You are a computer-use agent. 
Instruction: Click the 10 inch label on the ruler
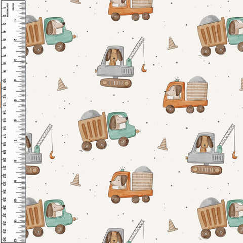(x=15, y=200)
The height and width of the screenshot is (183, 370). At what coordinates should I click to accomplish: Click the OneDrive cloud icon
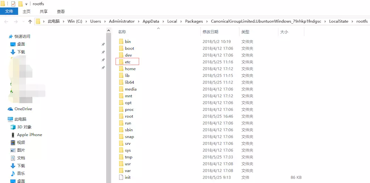pos(11,109)
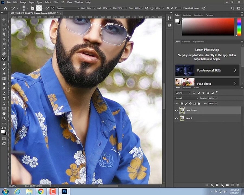The height and width of the screenshot is (195, 244).
Task: Open the Normal blend mode dropdown
Action: tap(187, 98)
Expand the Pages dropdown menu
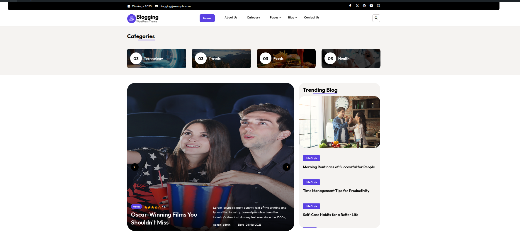The image size is (520, 233). 275,18
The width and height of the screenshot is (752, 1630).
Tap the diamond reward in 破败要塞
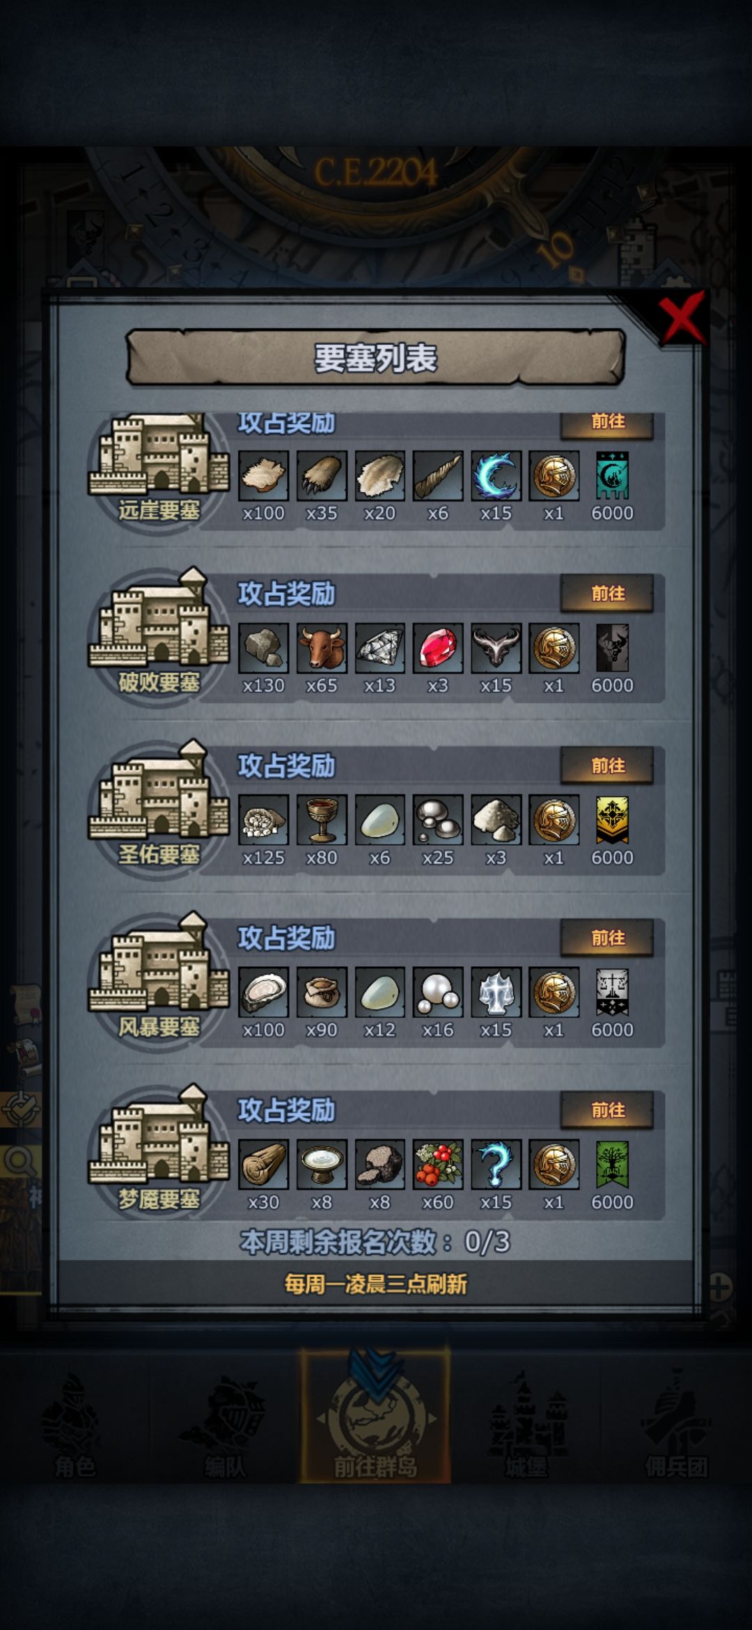[379, 648]
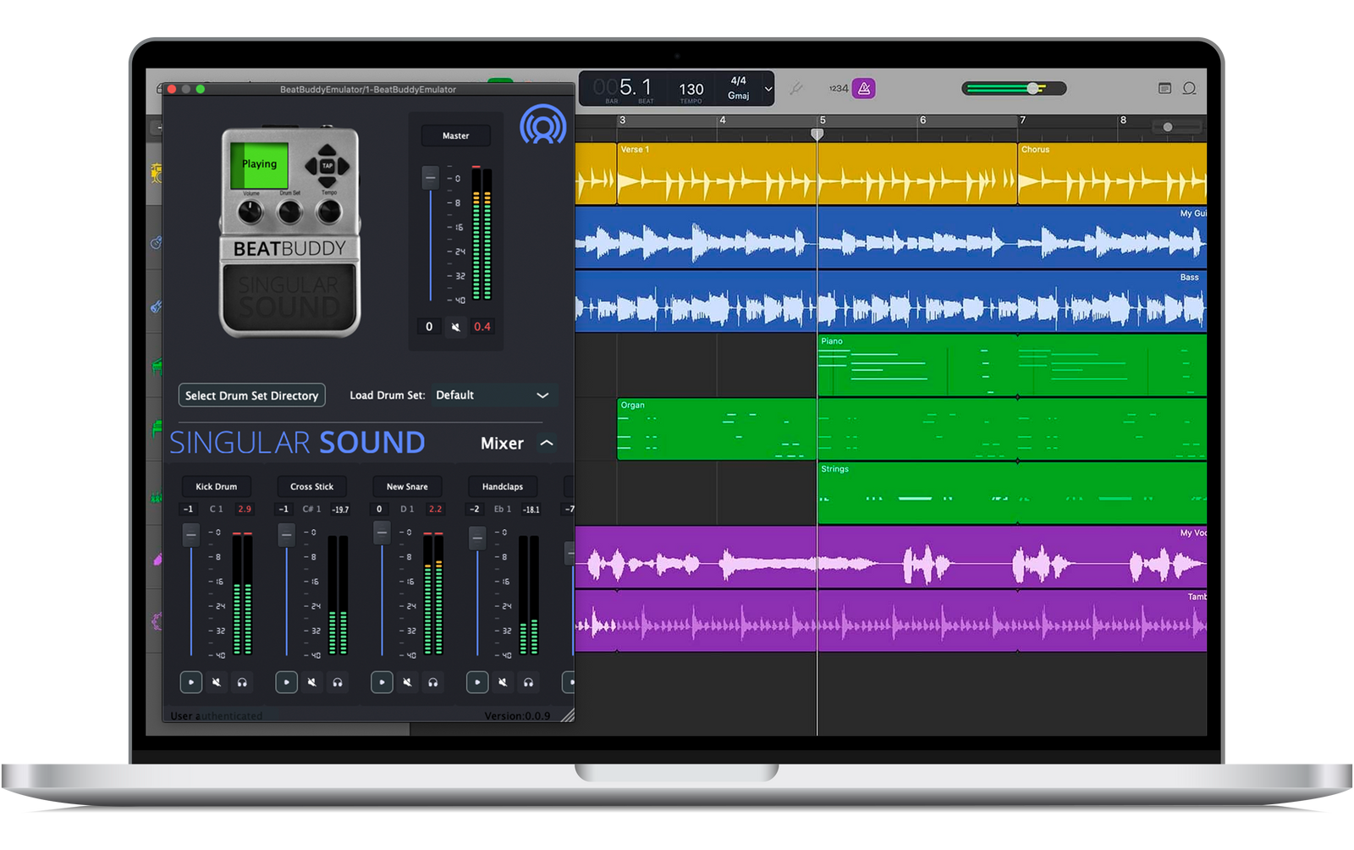Solo Kick Drum with the headphones icon
Image resolution: width=1354 pixels, height=850 pixels.
242,682
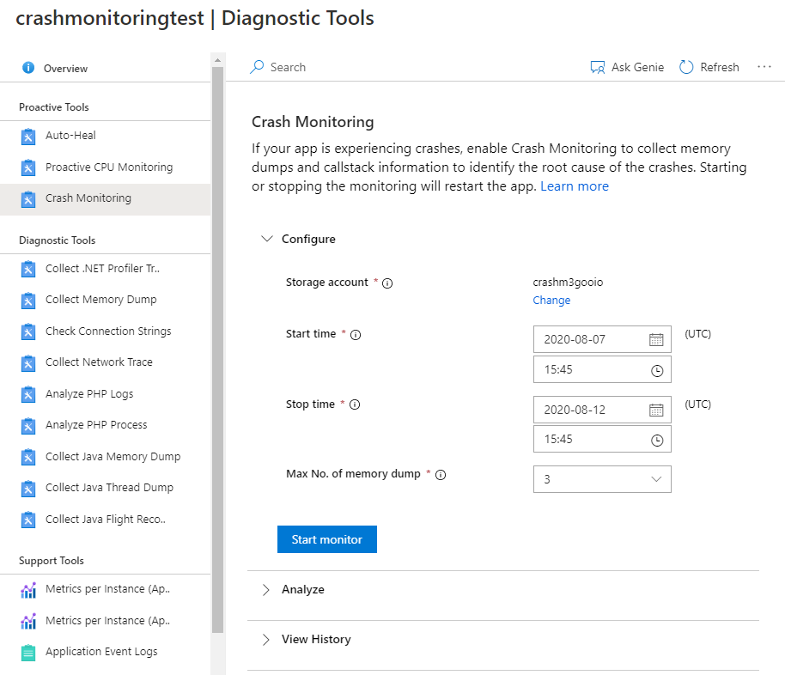Click the Start monitor button
Screen dimensions: 785x675
(326, 539)
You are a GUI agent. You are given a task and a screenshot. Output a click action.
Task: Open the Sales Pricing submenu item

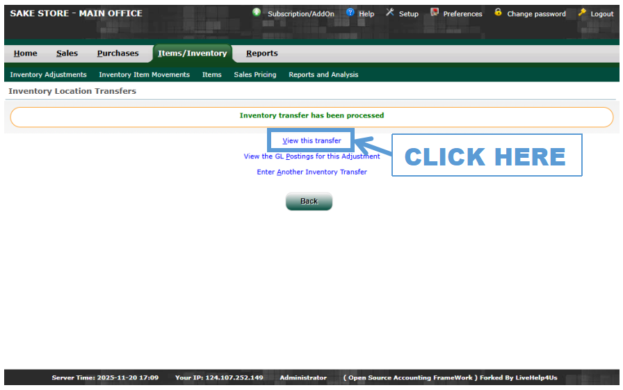(x=254, y=74)
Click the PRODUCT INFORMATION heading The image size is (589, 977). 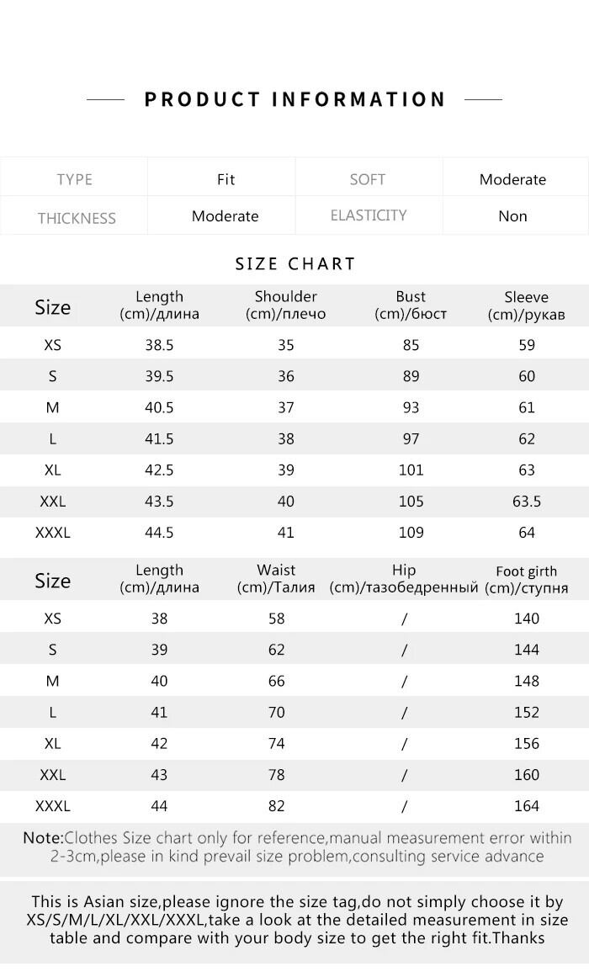[295, 99]
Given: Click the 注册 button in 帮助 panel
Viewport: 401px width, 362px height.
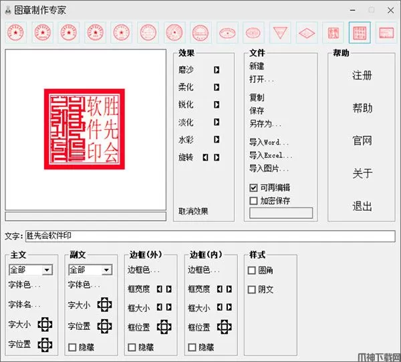Looking at the screenshot, I should pos(362,76).
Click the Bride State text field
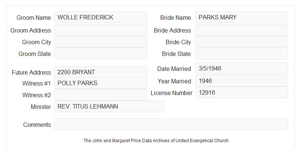The height and width of the screenshot is (148, 295). tap(241, 54)
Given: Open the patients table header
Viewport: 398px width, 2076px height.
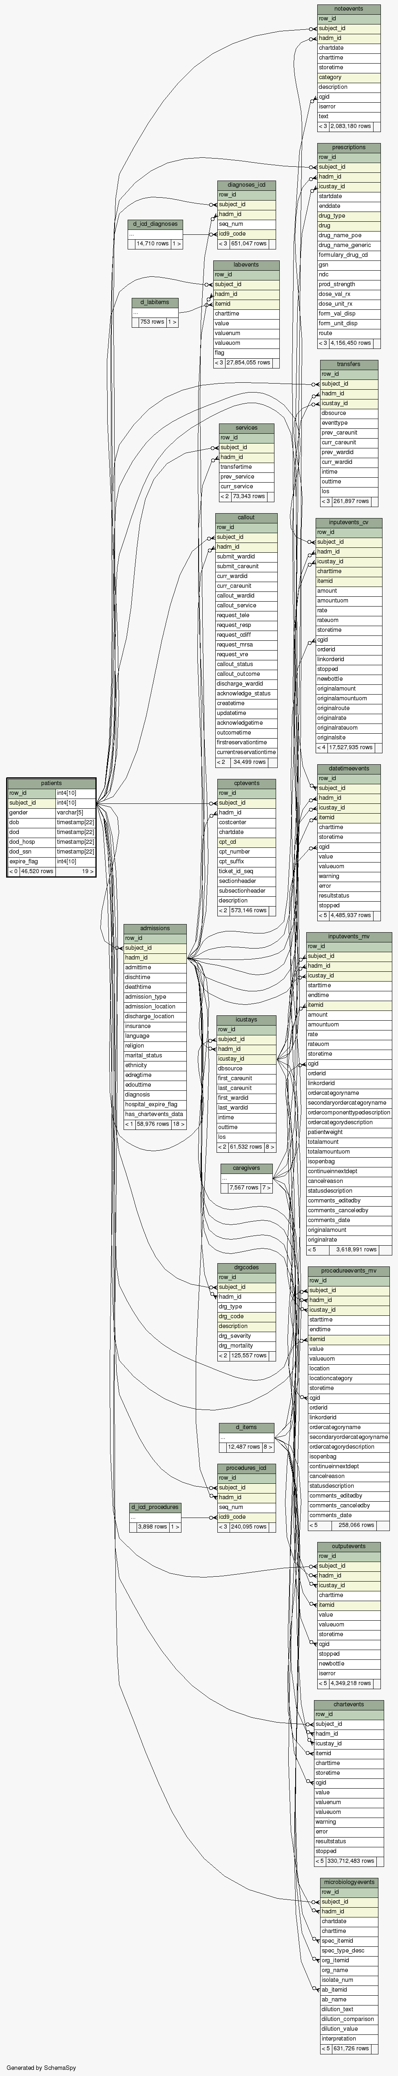Looking at the screenshot, I should [x=51, y=783].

What is required —
Within these entries, output exactly the lines starting at the one with "Given: Click the 注册 button in 帮助 panel" and finishing at the one with "Given: Open the patients table header". Leave pictures out of the output.

Solution for this exercise —
Given: Click the 注册 button in 帮助 panel
Viewport: 401px width, 362px height.
Looking at the screenshot, I should pos(362,76).
Click the Bride State text field
The height and width of the screenshot is (148, 295). tap(241, 54)
Given: Open the patients table header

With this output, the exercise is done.